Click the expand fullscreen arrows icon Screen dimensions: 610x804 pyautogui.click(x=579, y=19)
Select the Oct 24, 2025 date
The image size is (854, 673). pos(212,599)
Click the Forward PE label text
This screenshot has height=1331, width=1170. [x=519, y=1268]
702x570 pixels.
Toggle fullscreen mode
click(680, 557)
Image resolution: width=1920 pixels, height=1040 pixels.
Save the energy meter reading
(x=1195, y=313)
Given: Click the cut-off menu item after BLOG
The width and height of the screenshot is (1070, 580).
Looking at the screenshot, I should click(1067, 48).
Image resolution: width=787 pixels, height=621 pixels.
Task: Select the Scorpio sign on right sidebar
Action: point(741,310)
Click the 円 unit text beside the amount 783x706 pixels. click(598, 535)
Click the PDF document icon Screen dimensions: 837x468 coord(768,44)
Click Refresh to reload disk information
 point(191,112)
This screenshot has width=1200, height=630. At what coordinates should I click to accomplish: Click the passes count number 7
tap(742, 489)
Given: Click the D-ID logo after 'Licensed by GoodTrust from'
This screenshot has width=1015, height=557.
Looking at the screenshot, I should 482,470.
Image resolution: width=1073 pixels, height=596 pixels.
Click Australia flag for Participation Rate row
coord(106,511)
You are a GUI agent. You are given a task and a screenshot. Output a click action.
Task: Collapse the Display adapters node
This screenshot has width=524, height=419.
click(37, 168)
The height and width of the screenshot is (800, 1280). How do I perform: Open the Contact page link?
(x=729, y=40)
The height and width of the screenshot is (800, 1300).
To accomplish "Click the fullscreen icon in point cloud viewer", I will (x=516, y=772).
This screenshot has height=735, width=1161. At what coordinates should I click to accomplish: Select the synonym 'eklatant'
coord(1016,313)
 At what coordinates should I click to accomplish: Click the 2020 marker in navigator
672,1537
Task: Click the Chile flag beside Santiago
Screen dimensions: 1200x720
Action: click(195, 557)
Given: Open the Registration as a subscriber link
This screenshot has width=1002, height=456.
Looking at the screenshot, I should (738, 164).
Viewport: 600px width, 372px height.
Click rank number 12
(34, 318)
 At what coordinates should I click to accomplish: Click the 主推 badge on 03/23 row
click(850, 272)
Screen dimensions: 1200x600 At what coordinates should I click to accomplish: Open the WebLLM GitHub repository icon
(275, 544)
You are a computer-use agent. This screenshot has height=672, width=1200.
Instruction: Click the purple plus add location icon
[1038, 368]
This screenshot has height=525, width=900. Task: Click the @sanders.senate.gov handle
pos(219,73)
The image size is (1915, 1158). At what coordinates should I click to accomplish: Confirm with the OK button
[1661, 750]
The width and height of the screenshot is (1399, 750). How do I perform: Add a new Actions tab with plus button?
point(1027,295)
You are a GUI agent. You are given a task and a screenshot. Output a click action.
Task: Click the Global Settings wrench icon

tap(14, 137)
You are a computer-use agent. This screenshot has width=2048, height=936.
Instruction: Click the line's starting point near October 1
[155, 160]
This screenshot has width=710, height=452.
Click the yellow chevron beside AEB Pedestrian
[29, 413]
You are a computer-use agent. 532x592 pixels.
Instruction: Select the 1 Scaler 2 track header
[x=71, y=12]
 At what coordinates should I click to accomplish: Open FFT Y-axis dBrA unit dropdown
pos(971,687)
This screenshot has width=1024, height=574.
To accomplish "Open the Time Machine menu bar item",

▸ About this task
From the first line to the last, give the data again exactly.

▸ Solution to this exercise
Click the expand fullscreen arrows icon Screen dimensions: 610x804 pyautogui.click(x=579, y=19)
Select the Oct 24, 2025 date
The image size is (854, 673). pos(212,599)
Click the Forward PE label text
This screenshot has height=1331, width=1170. [x=519, y=1268]
702x570 pixels.
Toggle fullscreen mode
click(680, 557)
Image resolution: width=1920 pixels, height=1040 pixels.
Save the energy meter reading
(x=1195, y=313)
Given: Click the cut-off menu item after BLOG
The width and height of the screenshot is (1070, 580).
Looking at the screenshot, I should click(1067, 48).
Image resolution: width=787 pixels, height=621 pixels.
Task: Select the Scorpio sign on right sidebar
Action: point(741,310)
Click the 円 unit text beside the amount 783x706 pixels. click(598, 535)
Click the PDF document icon Screen dimensions: 837x468 coord(768,44)
Click Refresh to reload disk information
 point(191,112)
This screenshot has width=1200, height=630. At what coordinates should I click to accomplish: Click the passes count number 7
tap(742, 489)
Given: Click the D-ID logo after 'Licensed by GoodTrust from'
This screenshot has width=1015, height=557.
Looking at the screenshot, I should 482,470.
Image resolution: width=1073 pixels, height=596 pixels.
Click Australia flag for Participation Rate row
coord(106,511)
You are a GUI agent. You are given a task and a screenshot. Output a click action.
Task: Collapse the Display adapters node
This screenshot has width=524, height=419.
click(37, 168)
The height and width of the screenshot is (800, 1280). How do I perform: Open the Contact page link?
(x=729, y=40)
The height and width of the screenshot is (800, 1300).
To accomplish "Click the fullscreen icon in point cloud viewer", I will (x=516, y=772).
This screenshot has height=735, width=1161. At what coordinates should I click to accomplish: Select the synonym 'eklatant'
coord(1016,313)
 At what coordinates should I click to accomplish: Click the 2020 marker in navigator
672,1537
Task: Click the Chile flag beside Santiago
Screen dimensions: 1200x720
Action: click(195, 557)
Given: Open the Registration as a subscriber link
This screenshot has width=1002, height=456.
Looking at the screenshot, I should (738, 164).
Viewport: 600px width, 372px height.
Click rank number 12
(34, 318)
 At what coordinates should I click to accomplish: Click the 主推 badge on 03/23 row
click(850, 272)
Screen dimensions: 1200x600 At what coordinates should I click to accomplish: Open the WebLLM GitHub repository icon
(275, 544)
You are a computer-use agent. This screenshot has height=672, width=1200.
Instruction: Click the purple plus add location icon
[1038, 368]
This screenshot has height=525, width=900. Task: Click the @sanders.senate.gov handle
pos(219,73)
The image size is (1915, 1158). At what coordinates should I click to accomplish: Confirm with the OK button
[1661, 750]
The width and height of the screenshot is (1399, 750). How do I perform: Add a new Actions tab with plus button?
point(1027,295)
You are a GUI agent. You are given a task and a screenshot. Output a click action.
Task: Click the Global Settings wrench icon

tap(14, 137)
You are a computer-use agent. This screenshot has width=2048, height=936.
Instruction: Click the line's starting point near October 1
[155, 160]
This screenshot has width=710, height=452.
Click the yellow chevron beside AEB Pedestrian
[29, 413]
You are a computer-use agent. 532x592 pixels.
Instruction: Select the 1 Scaler 2 track header
[x=71, y=12]
 At what coordinates should I click to accomplish: Open FFT Y-axis dBrA unit dropdown
pos(971,687)
This screenshot has width=1024, height=574.
To accomplish "Open the Time Machine menu bar item",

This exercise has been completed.